Lauren pauses. She has been retelling her story to me on the other side of a coffee table at the café at Fort Regent. Beside us, her son, Camden, now five, is playing in the children’s area. Lauren studies him intently with all the compassion of a doting mother, and tears well up in her eyes.

‘I thought, I don’t want to mess up my son’s life,’ she adds, her voice quivering with emotion, ‘so I underwent the 12-stage plan, in Jersey and in Devon, where my brother Alex was living with his fiancée Jess Bardsley.’

The 12-step plan is a treatment programme in which people follow a set of recovery steps to achieve abstinence from drugs.

‘My mum, Alex, Jess, and one of her family members all spiritually helped me to readjust my mind-set while I embarked on the programme. The only “drugs” you are allowed during the programme are tea and coffee, and I came out of it completely clean. I’ve been clean ever since.’

She then resolved to put sport at the centre of her leisure pursuits.

‘I come from a family of amateur boxers – my dad used to be an avid boxer and Alex is a boxer – so I also took up boxing in the gym.’

Lauren may have taken up boxing, and not archery, but she could not evade Cupid’s arrow.

‘I fell in love with my personal trainer, Tom Frame (24) and I went on to give birth to our daughter, Luella.

‘My partner co-owns his business, the health and fitness company Physique Transformations, and that got me thinking about what I’d love to do myself.

‘I was passionate about creating fashion and I decided to set up an online fashion company.’

Inspired by the positive energy of her son Camden and daughter Luella (3), she named her fledgling business after them.

‘My nickname for Camden was always Rockerfella – as in “my little rocker-fella” – and so I called the business Luella Rockerfella.

‘These days the business is aimed at young females aged between 18-26. The website sells young, affordable, cool and edgy fashion and I also have my own fashion line.’

Lauren soon built up a dedicated social media following for her online fashion company and across Twitter, Instagram, Facebook and her own blog, she now has more than 50,000 followers.

Her efforts to raise the profile of the business have paid dividends, and with the help of foreign investment, it is not so much blooming, as booming on a global scale.

‘Most of my business comes from New York, San Francisco and other places in the United States, Japan, Singapore, Dubai and I even had a buyer from Denmark earlier this week.’

Although her struggles with addiction are in the past, Lauren is keen to raise awareness about the issue and through her company, she is fundraising for The Silkworth Trust, a Jersey charity which specialises in drug and alcohol rehabilitation.

‘The thing about addiction is that it is not selective – addiction exists in all social circles and societies – and it must be seen as an illness in those who suffer from it. I want to raise awareness about this subject and at the start of last week I launched a new hat range to benefit The Silkworth Trust.

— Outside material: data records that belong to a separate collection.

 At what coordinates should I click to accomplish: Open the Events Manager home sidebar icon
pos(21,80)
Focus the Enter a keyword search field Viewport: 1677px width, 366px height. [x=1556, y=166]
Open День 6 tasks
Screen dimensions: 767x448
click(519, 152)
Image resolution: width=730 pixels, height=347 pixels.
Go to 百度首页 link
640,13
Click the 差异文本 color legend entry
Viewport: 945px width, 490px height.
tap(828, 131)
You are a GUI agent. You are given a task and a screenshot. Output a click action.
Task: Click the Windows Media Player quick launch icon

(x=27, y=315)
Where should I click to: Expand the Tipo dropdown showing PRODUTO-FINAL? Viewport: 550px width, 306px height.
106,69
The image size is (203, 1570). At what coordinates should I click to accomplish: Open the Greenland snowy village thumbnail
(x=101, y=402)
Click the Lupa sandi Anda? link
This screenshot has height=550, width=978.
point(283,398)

‘Profits from the sale of my new hat range are going to Silkworth and already, in just over a week, £500 has gone to the charity.’

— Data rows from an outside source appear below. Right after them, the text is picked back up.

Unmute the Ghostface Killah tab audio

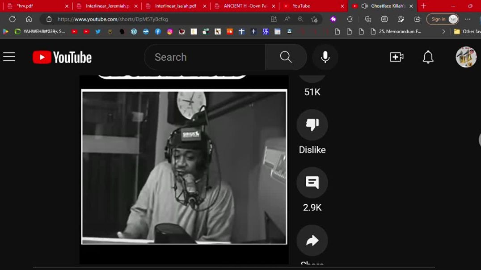[364, 6]
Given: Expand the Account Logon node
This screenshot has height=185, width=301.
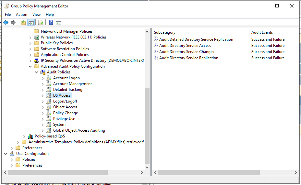Looking at the screenshot, I should point(42,78).
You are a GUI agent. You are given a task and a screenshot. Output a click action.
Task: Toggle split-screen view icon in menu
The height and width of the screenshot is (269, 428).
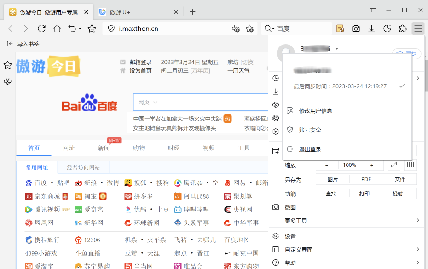411,165
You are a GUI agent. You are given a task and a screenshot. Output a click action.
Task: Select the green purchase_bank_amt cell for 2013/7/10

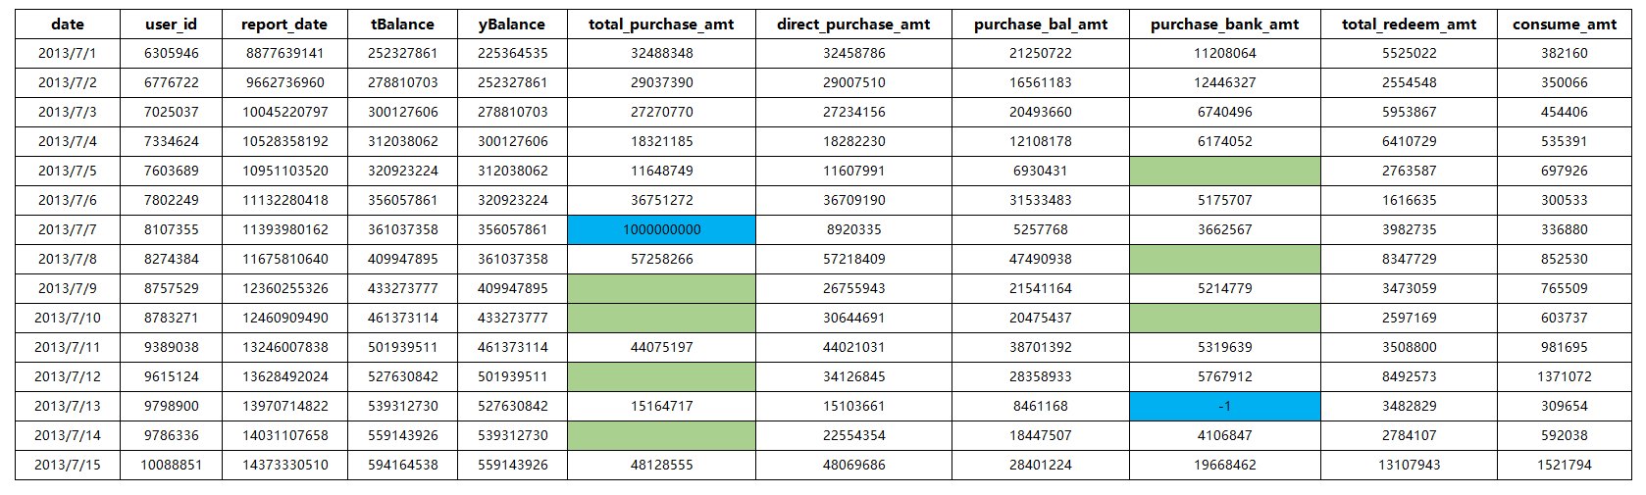[1224, 318]
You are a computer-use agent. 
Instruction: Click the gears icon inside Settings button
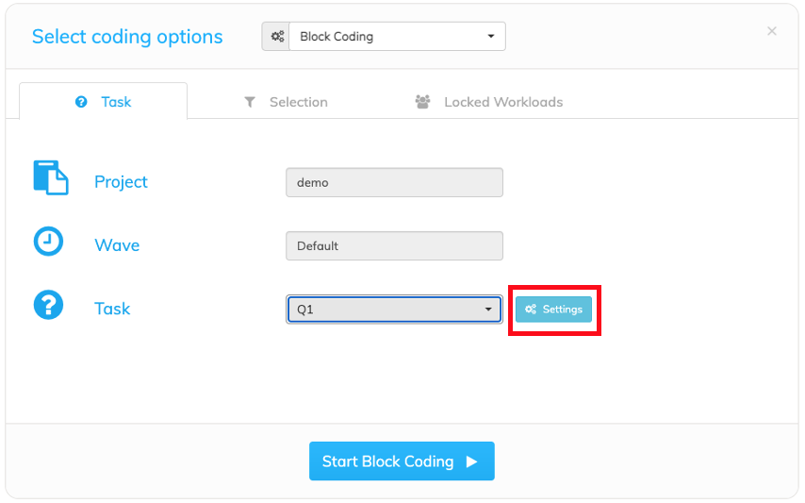531,309
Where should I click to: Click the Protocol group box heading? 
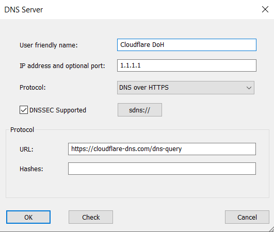22,130
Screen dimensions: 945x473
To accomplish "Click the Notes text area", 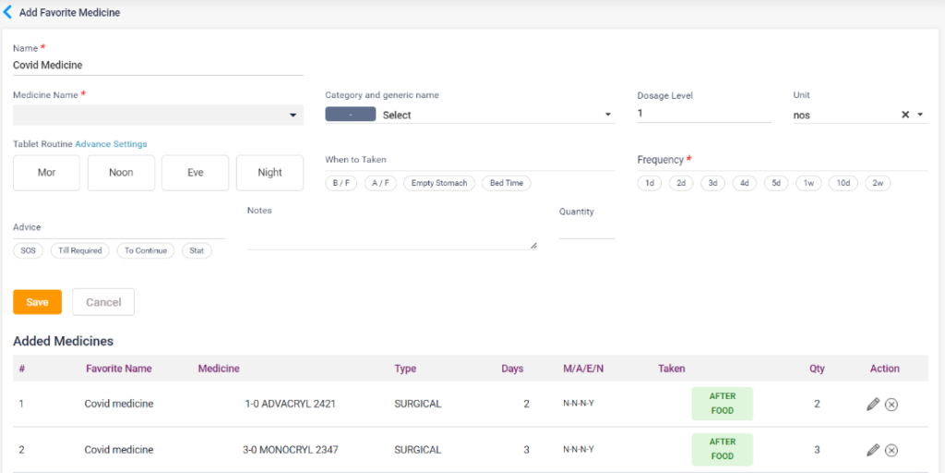I will pyautogui.click(x=391, y=237).
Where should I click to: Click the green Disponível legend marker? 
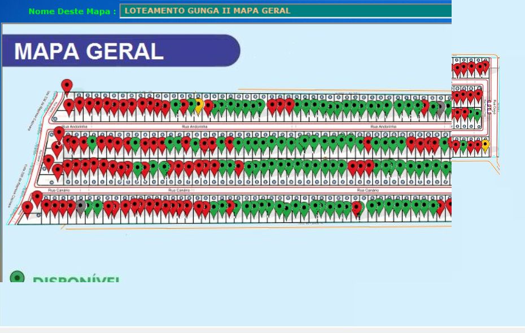pyautogui.click(x=18, y=278)
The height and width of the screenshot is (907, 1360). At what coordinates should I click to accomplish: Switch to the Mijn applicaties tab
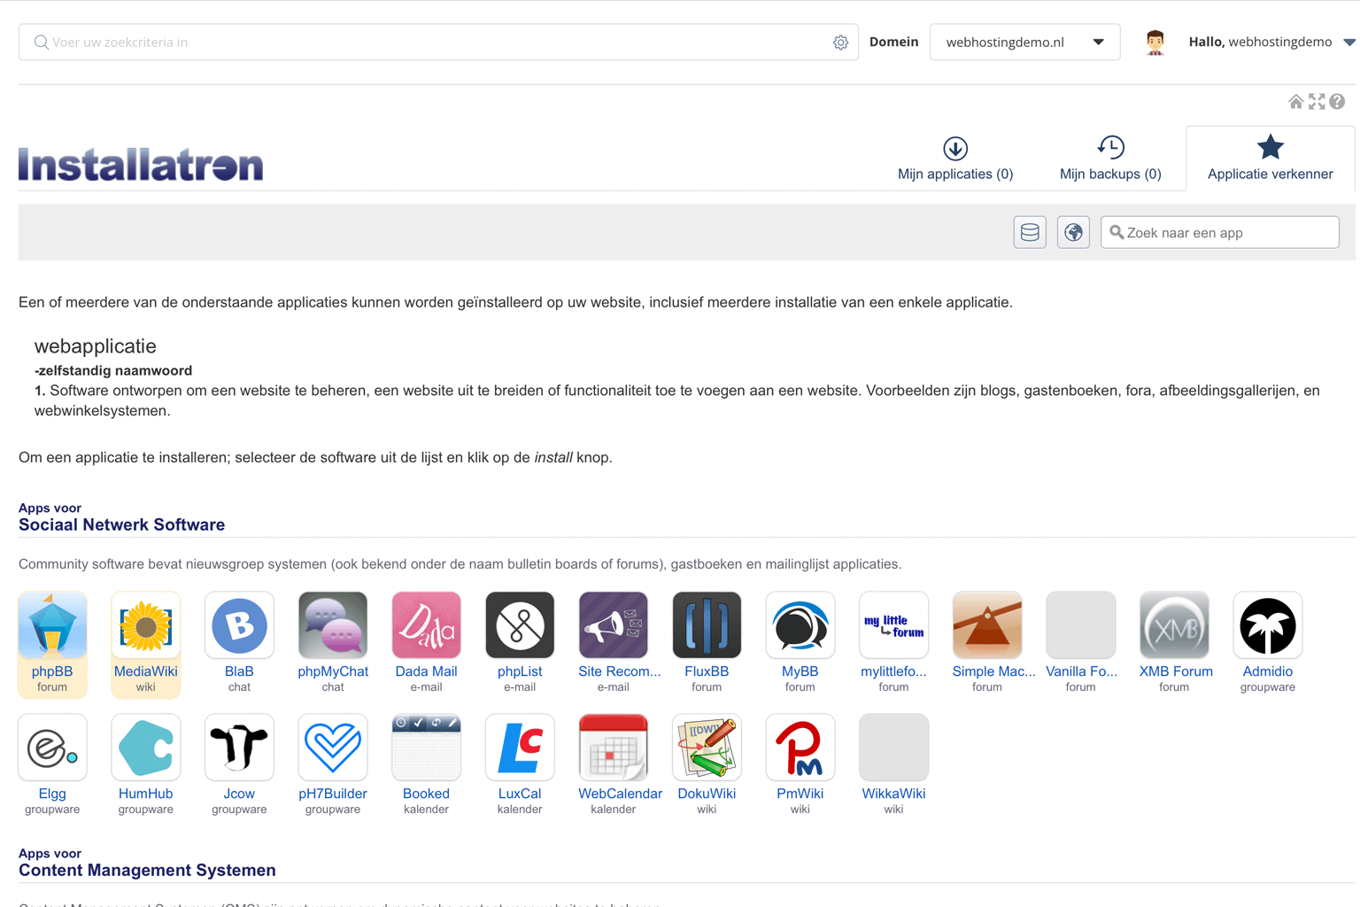coord(954,158)
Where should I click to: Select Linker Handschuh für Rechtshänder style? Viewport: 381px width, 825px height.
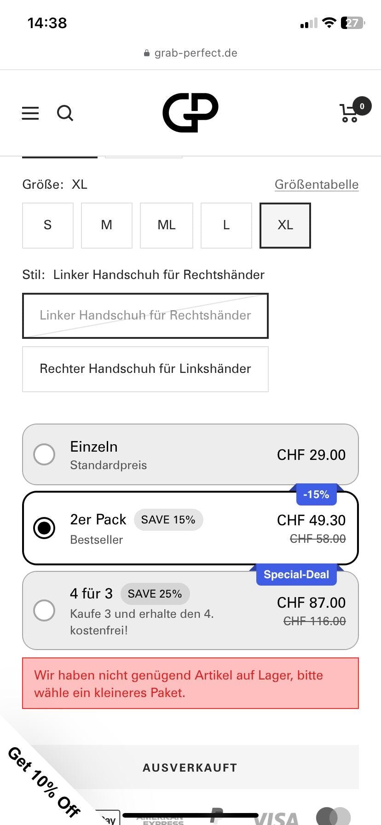145,315

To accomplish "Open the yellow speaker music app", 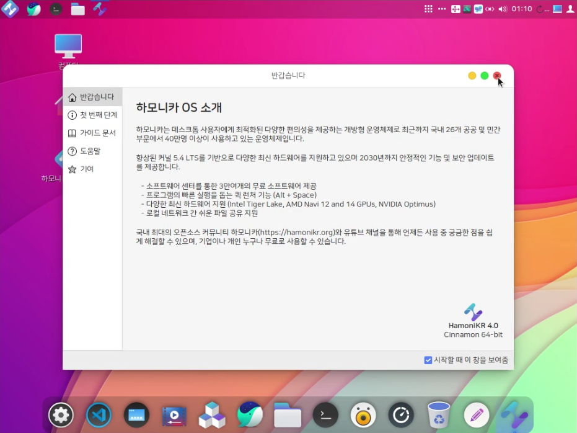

Lauren creates the hats in collaboration with a fellow fashion designer, and has also managed to get La Moye Prison involved in the charitable undertaking.

‘Once the hats are made, they are sent to the women’s wing of La Moye Prison – I leave the finishing touches for the female prisoners to complete. The idea is to positively impact the lives of female inmates by offering them the chance to develop a new skill.’

Her altruism does her great credit, but is she truly at peace with herself?

She beams that wide smile.

‘I’m happy. I’m focussed on expanding my business and I can put my head on my pillow at night knowing I’m doing my utmost to give my children the best future I can.’